• _DATA EXCERPTS_:

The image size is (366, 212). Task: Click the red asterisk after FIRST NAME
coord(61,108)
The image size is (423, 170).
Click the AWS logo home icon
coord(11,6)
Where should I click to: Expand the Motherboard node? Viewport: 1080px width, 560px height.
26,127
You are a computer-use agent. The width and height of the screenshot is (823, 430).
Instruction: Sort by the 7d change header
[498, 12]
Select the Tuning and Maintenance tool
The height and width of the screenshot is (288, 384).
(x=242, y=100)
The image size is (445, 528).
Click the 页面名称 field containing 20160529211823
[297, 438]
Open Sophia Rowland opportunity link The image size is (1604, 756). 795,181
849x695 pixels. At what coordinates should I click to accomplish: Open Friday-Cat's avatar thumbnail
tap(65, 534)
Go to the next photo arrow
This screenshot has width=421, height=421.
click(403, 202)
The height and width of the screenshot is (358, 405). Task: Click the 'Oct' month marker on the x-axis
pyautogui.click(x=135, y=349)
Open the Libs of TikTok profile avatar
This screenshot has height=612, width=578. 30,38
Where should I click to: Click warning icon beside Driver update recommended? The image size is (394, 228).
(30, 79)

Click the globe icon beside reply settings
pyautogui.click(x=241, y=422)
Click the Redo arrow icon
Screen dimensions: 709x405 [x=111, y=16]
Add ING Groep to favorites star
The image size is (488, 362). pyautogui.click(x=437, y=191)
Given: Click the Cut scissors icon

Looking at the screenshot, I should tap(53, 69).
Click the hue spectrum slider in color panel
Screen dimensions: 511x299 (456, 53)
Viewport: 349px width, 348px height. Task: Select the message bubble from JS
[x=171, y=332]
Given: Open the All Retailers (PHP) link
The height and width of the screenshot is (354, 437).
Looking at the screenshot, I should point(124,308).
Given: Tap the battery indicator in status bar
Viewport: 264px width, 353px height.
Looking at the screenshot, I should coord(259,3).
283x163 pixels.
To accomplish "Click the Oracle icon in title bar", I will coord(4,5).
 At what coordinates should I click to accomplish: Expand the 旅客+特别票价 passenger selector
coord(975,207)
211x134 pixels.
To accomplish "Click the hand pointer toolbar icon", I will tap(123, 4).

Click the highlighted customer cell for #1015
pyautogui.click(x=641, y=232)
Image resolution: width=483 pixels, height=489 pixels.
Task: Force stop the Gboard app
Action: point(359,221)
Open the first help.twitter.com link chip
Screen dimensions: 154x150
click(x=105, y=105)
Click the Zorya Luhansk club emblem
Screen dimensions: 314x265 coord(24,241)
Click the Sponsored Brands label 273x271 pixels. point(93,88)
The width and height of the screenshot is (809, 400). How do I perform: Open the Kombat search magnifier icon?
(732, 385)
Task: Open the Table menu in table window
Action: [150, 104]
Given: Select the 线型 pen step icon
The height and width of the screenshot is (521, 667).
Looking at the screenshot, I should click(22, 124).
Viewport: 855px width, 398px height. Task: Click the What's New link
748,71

• _TASK GOAL_: Output each record precisely as given.

• _ANSWER TO THIS PROBLEM_:
The image size is (366, 212). Task: Click the red asterisk after FIRST NAME
coord(61,108)
The image size is (423, 170).
Click the AWS logo home icon
coord(11,6)
Where should I click to: Expand the Motherboard node? Viewport: 1080px width, 560px height.
26,127
You are a computer-use agent. The width and height of the screenshot is (823, 430).
Instruction: Sort by the 7d change header
[498, 12]
Select the Tuning and Maintenance tool
The height and width of the screenshot is (288, 384).
(x=242, y=100)
The image size is (445, 528).
Click the 页面名称 field containing 20160529211823
[297, 438]
Open Sophia Rowland opportunity link The image size is (1604, 756). 795,181
849x695 pixels. At what coordinates should I click to accomplish: Open Friday-Cat's avatar thumbnail
tap(65, 534)
Go to the next photo arrow
This screenshot has width=421, height=421.
click(403, 202)
The height and width of the screenshot is (358, 405). Task: Click the 'Oct' month marker on the x-axis
pyautogui.click(x=135, y=349)
Open the Libs of TikTok profile avatar
This screenshot has height=612, width=578. 30,38
Where should I click to: Click warning icon beside Driver update recommended? The image size is (394, 228).
(30, 79)

Click the globe icon beside reply settings
pyautogui.click(x=241, y=422)
Click the Redo arrow icon
Screen dimensions: 709x405 [x=111, y=16]
Add ING Groep to favorites star
The image size is (488, 362). pyautogui.click(x=437, y=191)
Given: Click the Cut scissors icon

Looking at the screenshot, I should tap(53, 69).
Click the hue spectrum slider in color panel
Screen dimensions: 511x299 (456, 53)
Viewport: 349px width, 348px height. Task: Select the message bubble from JS
[x=171, y=332]
Given: Open the All Retailers (PHP) link
The height and width of the screenshot is (354, 437).
Looking at the screenshot, I should point(124,308).
Given: Tap the battery indicator in status bar
Viewport: 264px width, 353px height.
Looking at the screenshot, I should coord(259,3).
283x163 pixels.
To accomplish "Click the Oracle icon in title bar", I will coord(4,5).
 At what coordinates should I click to accomplish: Expand the 旅客+特别票价 passenger selector
coord(975,207)
211x134 pixels.
To accomplish "Click the hand pointer toolbar icon", I will tap(123, 4).

Click the highlighted customer cell for #1015
pyautogui.click(x=641, y=232)
Image resolution: width=483 pixels, height=489 pixels.
Task: Force stop the Gboard app
Action: point(359,221)
Open the first help.twitter.com link chip
Screen dimensions: 154x150
click(x=105, y=105)
Click the Zorya Luhansk club emblem
Screen dimensions: 314x265 coord(24,241)
Click the Sponsored Brands label 273x271 pixels. point(93,88)
The width and height of the screenshot is (809, 400). How do I perform: Open the Kombat search magnifier icon?
(732, 385)
Task: Open the Table menu in table window
Action: [150, 104]
Given: Select the 线型 pen step icon
The height and width of the screenshot is (521, 667).
Looking at the screenshot, I should click(22, 124).
Viewport: 855px width, 398px height. Task: Click the What's New link
748,71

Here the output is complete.